Mais soyons clairs : les États-Unis maintiendront une présence militaire en Syrie axée sur la nécessite de s’assurer que Daech ne pourra pas réapparaître. Notre mission militaire en Syrie restera basée sur les conditions sur le terrain. Nous ne pouvons pas commettre les mêmes erreurs qu’en 2011, lorsqu’un départ prématuré de l’Iraq avait permis à al-Qaïda en Iraq de survivre et de se transformer en Daech. C’est ce vide qui a permis à Daech et à d’autres organisations terroristes de faire des ravages dans le pays. Et c’est ce qui a donné à Daech un refuge sûr pour planifier des attaques contre les États-Unis et leurs alliés. Nous ne pouvons pas laisser l’histoire se répéter en Syrie. Daech a actuellement un pied dans la tombe, et en maintenant une présence militaire américaine en Syrie jusqu’à la défaite complète de Daech, il en aura bientôt deux.
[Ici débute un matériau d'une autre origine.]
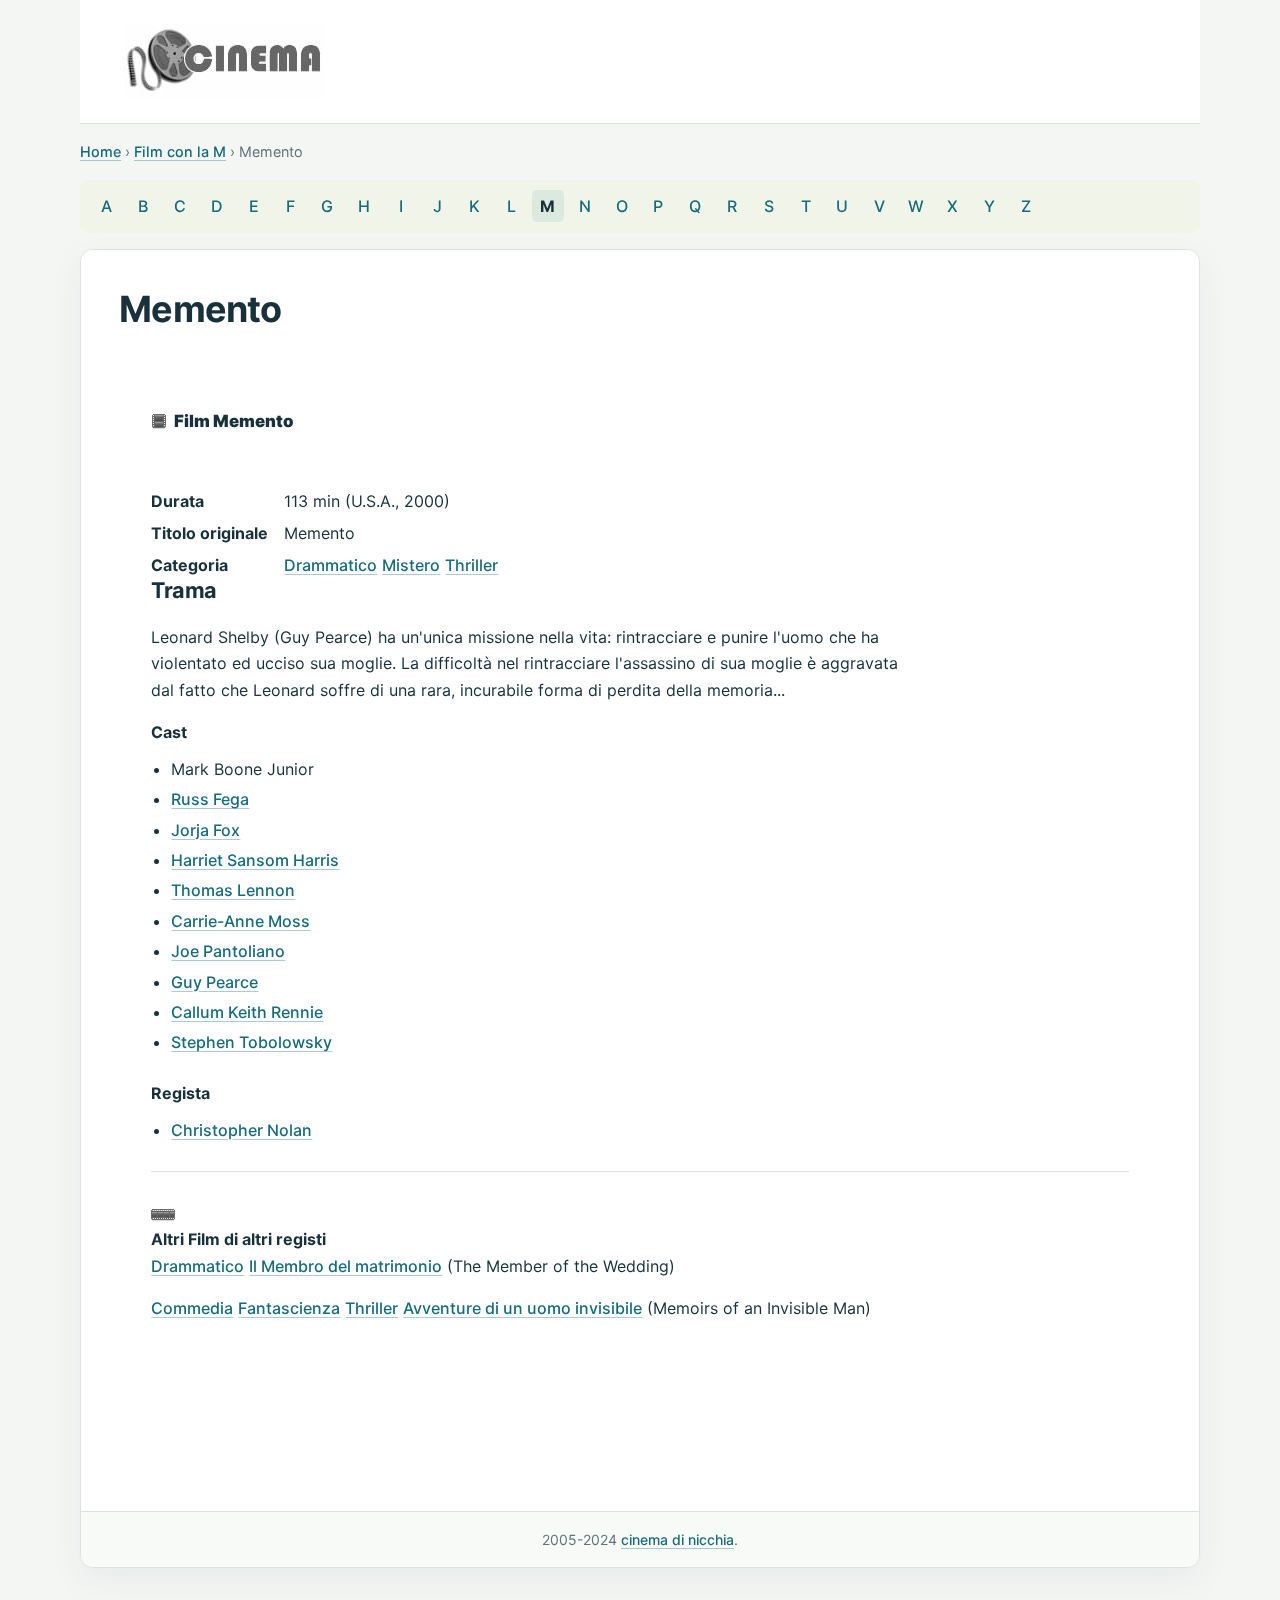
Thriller (471, 565)
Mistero (411, 565)
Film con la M (180, 151)
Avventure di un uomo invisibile (522, 1308)
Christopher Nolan (241, 1130)
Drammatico (330, 565)
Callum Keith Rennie (247, 1012)
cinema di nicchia (677, 1539)
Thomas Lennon (233, 890)
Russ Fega (210, 799)
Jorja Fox (205, 830)
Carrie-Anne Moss (240, 921)
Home (100, 151)
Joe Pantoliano (228, 951)
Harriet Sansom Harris (255, 860)
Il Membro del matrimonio (345, 1266)
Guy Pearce (214, 982)
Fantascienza (289, 1308)
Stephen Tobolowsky (251, 1042)
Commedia (192, 1308)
Nous comprenons que certains Américains soient sceptiques quant à notre implication continue en Syrie et qu’ils remettent en question les avantages de maintenir une présence dans un pays en si grande difficulté.
Il est toutefois vital que les États-Unis restent engagés en Syrie pour plusieurs raisons : les espaces non gouvernés, en particulier dans les zones de conflit, sont des lieux de reproduction pour Daech et d’autres organisations terroristes. La lutte contre Daech n’est pas terminée. Des bandes de combattants de Daech commencent déjà à mener une insurrection. Nos alliés et nous‑mêmes les traquerons et les tuerons, ou bien nous les capturerons.
De même, nous devons persister en Syrie pour contrecarrer al-Qaïda, qui bénéficie toujours d’une présence substantielle et d’une base d’opérations dans le nord-ouest de la Syrie. Comme dans les années précédant le 11-Septembre, al-Qaïda est déterminé à créer un sanctuaire pour planifier et lancer des attaques contre l’Occident. Bien que Daech soit le groupe terroriste qui ait le plus dominé les gros titres au cours des dernières années, al-Qaïda reste encore une menace sérieuse qui cherche à se reconstituer de manière nouvelle et puissante.
En outre, le retrait total du personnel américain à un tel moment rétablirait Assad au pouvoir et lui permettrait de continuer la brutalité avec laquelle il traite son propre peuple. Un meurtrier de son propre peuple ne peut générer la confiance nécessaire pour une stabilité à long terme. Une Syrie stable, unifiée et indépendante a besoin à terme d’une gouvernance post-Assad si elle veut réussir. La présence continue des États-Unis pour assurer la défaite durable de Daech aidera également les autorités civiles locales légitimes à exercer une gouvernance responsable dans leurs zones libérées. Le départ d’Assad via le processus de Genève mené par l’ONU créera les conditions d’une paix durable en Syrie et de la sécurité le long des frontières pour les voisins de la Syrie.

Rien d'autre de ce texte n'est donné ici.